Still, I guess it depends how you define ‘tinkering’.

The Oxford Dictionaries says that to tinker is to “attempt to repair or improve something in a casual or desultory (unfocused) way.” The Free Dictionary says that a tinkerer is “one who enjoys experimenting with and repairing machine parts.”

These are helpful starting points, but hardly conclusive. I can see how tinkering can appear unfocussed to someone who observes it in action. But I’m not sure that a lack of purpose is crucial.

And sure, tinkering is most often associated with engineering, electronics, and programming. But it doesn’t have to be limited to machine parts and screwdrivers and motherboards, although it certainly finds a good home amongst these tools.

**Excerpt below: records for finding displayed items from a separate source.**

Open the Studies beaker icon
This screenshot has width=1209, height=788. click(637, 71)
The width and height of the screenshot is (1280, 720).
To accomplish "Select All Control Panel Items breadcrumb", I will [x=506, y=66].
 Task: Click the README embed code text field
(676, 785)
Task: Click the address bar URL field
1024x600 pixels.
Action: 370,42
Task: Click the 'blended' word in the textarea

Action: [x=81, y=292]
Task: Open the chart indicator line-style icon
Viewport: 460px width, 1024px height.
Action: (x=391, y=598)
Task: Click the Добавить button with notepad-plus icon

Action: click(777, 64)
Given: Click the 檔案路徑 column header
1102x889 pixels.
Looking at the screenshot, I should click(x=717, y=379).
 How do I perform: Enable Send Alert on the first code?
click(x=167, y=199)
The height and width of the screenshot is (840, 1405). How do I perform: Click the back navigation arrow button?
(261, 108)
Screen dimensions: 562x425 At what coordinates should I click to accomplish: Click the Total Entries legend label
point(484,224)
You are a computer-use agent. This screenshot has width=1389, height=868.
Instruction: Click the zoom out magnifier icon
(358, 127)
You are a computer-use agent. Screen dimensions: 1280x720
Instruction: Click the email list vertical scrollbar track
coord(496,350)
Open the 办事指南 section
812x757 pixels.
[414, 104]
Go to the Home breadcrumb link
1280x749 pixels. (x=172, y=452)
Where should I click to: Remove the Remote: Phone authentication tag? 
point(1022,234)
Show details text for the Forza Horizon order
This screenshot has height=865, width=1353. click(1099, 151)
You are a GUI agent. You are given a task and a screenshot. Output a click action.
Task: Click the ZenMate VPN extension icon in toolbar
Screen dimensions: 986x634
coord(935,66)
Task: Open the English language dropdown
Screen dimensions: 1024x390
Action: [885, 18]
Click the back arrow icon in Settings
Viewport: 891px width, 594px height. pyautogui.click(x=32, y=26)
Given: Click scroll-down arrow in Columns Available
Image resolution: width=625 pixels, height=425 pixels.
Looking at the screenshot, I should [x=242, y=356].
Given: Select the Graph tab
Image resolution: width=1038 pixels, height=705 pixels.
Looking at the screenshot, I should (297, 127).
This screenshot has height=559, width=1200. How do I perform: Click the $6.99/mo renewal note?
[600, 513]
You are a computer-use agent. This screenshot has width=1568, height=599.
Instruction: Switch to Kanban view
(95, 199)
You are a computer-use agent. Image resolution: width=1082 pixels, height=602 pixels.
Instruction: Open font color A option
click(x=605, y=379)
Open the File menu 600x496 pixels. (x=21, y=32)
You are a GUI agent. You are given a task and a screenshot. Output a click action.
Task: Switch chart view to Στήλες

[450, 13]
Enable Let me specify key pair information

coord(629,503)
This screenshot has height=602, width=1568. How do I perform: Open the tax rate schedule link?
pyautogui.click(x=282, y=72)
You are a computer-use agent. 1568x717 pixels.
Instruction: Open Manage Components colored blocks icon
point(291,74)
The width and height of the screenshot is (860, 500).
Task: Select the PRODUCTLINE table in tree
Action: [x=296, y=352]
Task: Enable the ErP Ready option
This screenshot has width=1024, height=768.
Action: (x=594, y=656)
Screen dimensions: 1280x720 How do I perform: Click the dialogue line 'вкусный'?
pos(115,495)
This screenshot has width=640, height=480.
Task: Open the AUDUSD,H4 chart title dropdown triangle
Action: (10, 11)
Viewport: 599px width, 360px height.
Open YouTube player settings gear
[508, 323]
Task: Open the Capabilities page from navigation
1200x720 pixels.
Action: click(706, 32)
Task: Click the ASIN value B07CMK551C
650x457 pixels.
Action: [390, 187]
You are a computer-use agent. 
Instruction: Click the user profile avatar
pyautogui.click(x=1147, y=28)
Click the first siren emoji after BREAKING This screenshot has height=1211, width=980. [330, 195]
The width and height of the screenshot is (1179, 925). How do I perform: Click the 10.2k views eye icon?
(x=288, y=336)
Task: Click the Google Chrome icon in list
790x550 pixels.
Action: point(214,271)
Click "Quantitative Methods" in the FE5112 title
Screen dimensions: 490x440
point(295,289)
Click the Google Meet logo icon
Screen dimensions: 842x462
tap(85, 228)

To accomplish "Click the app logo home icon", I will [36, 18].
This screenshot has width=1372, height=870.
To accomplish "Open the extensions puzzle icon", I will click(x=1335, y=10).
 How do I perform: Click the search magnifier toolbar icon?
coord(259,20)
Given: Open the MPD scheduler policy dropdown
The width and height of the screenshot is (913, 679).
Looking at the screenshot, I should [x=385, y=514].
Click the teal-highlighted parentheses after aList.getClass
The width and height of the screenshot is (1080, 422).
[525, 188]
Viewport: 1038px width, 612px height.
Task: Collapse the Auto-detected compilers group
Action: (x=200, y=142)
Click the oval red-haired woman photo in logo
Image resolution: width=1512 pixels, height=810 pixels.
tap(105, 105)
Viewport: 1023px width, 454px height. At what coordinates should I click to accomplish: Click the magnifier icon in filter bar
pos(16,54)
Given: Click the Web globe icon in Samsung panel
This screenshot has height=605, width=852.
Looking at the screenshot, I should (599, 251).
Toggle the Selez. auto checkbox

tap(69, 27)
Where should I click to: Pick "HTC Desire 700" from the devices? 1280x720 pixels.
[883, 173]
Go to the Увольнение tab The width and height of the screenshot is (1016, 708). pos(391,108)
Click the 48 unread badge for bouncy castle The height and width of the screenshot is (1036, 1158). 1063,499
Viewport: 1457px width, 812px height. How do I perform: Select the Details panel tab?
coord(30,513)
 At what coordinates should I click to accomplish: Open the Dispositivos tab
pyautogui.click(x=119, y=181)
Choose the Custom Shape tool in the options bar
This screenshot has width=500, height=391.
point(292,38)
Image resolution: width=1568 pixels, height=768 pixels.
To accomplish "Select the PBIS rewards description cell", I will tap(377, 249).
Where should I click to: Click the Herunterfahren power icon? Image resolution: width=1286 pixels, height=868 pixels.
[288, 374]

Tinkering is about hands-on experiences, learning from failures, and unstructured time to explore and invent. And its inherent in almost every creative endeavour. Doodling is tinkering with shapes and visual expression. Daydreaming is tinkering with new approaches to the millions of ideas running around in your brain. Writing is tinkering with language.

So, having tinkered with the definition, I’m thinking about something a bit more expansive that looks like this: A tinkerer is someone who experiments with materials and ideas to fully understand their capacities, and who further iterates on their learning to find better solutions to current problems.

What do you think? Does that sound like a reasonable definition? Are you a tinkerer?